Mary never attends an academy, but she is profoundly wise because she reflects in her heart on the words and deeds of God and because she lives by her own advice: “Do whatever he tells you.” She knows that we do not manufacture the truth for ourselves, we receive it, ultimately from God. We love it, we defend it, and we share it with others. “Blessed [is she],” as Elizabeth said, “who believed that what was spoken to [her] by the Lord would be fulfilled.” Mary trusted and believed, for she saw the evidence through history that God “has mercy on those who fear Him in every generation,” that “He scatters the proud in their pride, and casts down the mighty from their throwns, but He lifts up the lowly.”
Mary’s life was full, but was not free from trials. When Mary consents to be found with child through the Holy Spirit she is uncertain of what will happen to her, but she trusts in God. She does not know how she and her husband will get by as poor immigrants in foreign country, but she continues to trust. Mary’s response to every trial in life, even to the death of her son, is to trust in God. Despite men’s sins, she trusts in God as the Lord of history, that He casts down the proud and mighty from their throwns and raises up the lowly.

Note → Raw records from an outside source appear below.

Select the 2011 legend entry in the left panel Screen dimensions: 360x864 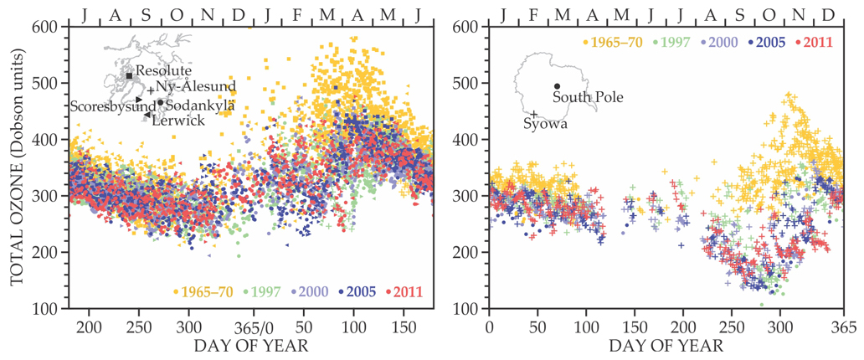[x=405, y=291]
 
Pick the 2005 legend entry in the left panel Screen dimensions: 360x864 [x=358, y=291]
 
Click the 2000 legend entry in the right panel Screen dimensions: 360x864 [x=726, y=41]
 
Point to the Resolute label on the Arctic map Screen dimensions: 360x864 [x=163, y=72]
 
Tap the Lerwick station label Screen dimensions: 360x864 [x=179, y=121]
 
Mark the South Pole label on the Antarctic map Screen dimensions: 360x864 [x=589, y=97]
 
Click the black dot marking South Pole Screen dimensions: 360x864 [x=557, y=86]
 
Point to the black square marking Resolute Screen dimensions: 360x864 [x=129, y=76]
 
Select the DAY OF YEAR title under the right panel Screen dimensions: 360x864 [x=666, y=345]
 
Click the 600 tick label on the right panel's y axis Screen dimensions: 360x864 [x=465, y=27]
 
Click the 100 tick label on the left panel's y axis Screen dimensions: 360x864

Pilate is indifferent to Christ, and he consents to sending Him to the cross, but Mary is wholly devoted to Christ, and she consents to share in His Passion. Pilate’s heart is hardened despite Christ’s Passion, while Mary’s heart is pierced by it.
Governor Pilate was once the most powerful man in Judea, but where is he now? Mary, the poor widow, is now our glorious queen, the most beautiful and powerful woman in heaven or earth, and through her reign she draws millions to Christ our king.

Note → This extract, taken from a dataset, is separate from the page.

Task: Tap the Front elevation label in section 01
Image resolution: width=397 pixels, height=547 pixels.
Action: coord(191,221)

She is the one who wept and now laughs.
He is the one who laughed and now weeps.
He was rich in the world and now he is poor.
She was poor in the world and now the kingdom is hers.
He took root in the desert, he was barren and uprooted.
But she was planted beside the flowing waters, she endured and bore much fruit.
So what do all of these reflections about Mary and Pilate have to do with us? I promised you at the beginning a second good reason why Mary and Pilate are mentioned in the creed; and here it is: Mary and Pilate represent us. They stand as archetypes, models or patterns, for every person.
The faithful one and the faithless one.
The one who serves God and the one who serves himself.
The one who gives Christ life and the one who puts him to death.
We live our daily lives as either Mary or Pilate, with shades of the other thrown in. As we come to the season of Lent, let us examine and discern who we are. “How am I Pilate, and how am I Mary?” And at this Eucharist, let us ask Jesus to exchange in us the ways of Pilate for the ways of Mary, for hers is the way of Christ.